--- START DATA SHOWN ---

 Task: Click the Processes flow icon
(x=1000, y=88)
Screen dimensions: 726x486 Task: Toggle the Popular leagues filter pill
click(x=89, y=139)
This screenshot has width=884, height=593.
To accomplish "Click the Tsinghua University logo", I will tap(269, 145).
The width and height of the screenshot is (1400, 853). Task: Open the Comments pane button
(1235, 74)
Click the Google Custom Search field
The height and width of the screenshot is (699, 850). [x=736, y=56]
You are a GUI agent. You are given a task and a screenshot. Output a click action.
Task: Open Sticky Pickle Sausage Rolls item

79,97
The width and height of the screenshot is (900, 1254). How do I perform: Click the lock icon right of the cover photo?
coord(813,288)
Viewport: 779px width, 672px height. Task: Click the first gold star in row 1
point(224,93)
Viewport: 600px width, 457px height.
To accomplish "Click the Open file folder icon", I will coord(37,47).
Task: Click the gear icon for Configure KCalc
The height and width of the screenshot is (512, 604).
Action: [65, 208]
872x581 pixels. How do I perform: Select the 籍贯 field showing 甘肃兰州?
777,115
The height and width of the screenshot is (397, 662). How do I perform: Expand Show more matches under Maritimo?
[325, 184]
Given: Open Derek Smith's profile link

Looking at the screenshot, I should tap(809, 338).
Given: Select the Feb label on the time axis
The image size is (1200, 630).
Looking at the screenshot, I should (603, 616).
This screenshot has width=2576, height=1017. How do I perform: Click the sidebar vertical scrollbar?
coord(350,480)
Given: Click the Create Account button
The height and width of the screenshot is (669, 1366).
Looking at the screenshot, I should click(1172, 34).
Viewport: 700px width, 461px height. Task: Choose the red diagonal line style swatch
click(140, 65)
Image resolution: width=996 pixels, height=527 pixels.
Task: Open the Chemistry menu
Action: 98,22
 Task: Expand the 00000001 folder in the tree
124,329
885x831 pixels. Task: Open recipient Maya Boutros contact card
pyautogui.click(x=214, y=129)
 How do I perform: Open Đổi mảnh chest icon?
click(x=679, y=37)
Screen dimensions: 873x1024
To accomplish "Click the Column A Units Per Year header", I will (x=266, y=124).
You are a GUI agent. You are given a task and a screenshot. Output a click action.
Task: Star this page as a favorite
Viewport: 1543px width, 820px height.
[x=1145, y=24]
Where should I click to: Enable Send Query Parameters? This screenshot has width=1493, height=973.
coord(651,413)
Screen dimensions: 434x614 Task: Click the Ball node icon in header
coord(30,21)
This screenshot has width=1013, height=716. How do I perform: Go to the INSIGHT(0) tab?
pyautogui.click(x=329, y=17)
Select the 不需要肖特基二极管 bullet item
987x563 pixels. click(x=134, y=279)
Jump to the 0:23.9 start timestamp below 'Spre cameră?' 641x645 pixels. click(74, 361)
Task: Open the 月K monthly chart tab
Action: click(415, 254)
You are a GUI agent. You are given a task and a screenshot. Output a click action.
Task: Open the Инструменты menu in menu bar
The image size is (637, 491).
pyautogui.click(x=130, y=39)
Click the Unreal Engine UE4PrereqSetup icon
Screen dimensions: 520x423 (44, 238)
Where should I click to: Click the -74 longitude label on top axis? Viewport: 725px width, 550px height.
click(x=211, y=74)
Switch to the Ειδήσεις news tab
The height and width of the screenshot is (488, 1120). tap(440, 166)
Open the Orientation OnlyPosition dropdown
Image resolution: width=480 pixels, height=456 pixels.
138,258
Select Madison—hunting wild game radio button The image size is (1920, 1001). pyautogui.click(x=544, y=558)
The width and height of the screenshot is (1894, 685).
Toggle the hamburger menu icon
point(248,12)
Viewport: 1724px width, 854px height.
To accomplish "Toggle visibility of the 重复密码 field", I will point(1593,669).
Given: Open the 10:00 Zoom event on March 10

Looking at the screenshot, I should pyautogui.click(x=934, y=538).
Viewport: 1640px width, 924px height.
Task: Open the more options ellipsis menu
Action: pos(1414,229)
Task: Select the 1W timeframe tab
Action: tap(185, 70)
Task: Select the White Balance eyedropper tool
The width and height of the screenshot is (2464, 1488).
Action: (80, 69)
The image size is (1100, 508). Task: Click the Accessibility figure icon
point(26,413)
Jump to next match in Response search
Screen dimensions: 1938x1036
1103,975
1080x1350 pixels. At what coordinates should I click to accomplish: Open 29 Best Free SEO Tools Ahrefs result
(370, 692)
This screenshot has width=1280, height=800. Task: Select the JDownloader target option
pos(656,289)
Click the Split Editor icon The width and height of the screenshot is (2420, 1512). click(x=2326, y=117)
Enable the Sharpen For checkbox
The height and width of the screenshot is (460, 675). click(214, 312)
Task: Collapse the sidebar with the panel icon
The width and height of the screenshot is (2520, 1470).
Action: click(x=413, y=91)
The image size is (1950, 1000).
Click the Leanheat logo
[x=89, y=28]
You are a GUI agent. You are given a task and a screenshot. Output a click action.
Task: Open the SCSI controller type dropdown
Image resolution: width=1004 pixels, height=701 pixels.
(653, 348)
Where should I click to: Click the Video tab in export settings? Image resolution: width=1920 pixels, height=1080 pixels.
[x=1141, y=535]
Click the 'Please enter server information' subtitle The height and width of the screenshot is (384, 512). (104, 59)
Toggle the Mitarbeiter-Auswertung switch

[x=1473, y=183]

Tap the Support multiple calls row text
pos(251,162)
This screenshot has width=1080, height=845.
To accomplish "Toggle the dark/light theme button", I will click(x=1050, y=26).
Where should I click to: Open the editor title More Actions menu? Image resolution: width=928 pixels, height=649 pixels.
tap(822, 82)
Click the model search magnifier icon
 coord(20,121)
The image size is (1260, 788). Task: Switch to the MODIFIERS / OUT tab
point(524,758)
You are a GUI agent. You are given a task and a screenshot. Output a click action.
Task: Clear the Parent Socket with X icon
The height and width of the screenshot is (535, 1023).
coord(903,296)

--- END DATA SHOWN ---

**THE EXERCISE**
Extract every line of the records above that contains the string "field", treating uppercase and lowercase as different.

**FINAL RESULT**
Click the Google Custom Search field
872x581 pixels. How do I perform: Select the 籍贯 field showing 甘肃兰州?
To accomplish "Toggle visibility of the 重复密码 field", I will point(1593,669).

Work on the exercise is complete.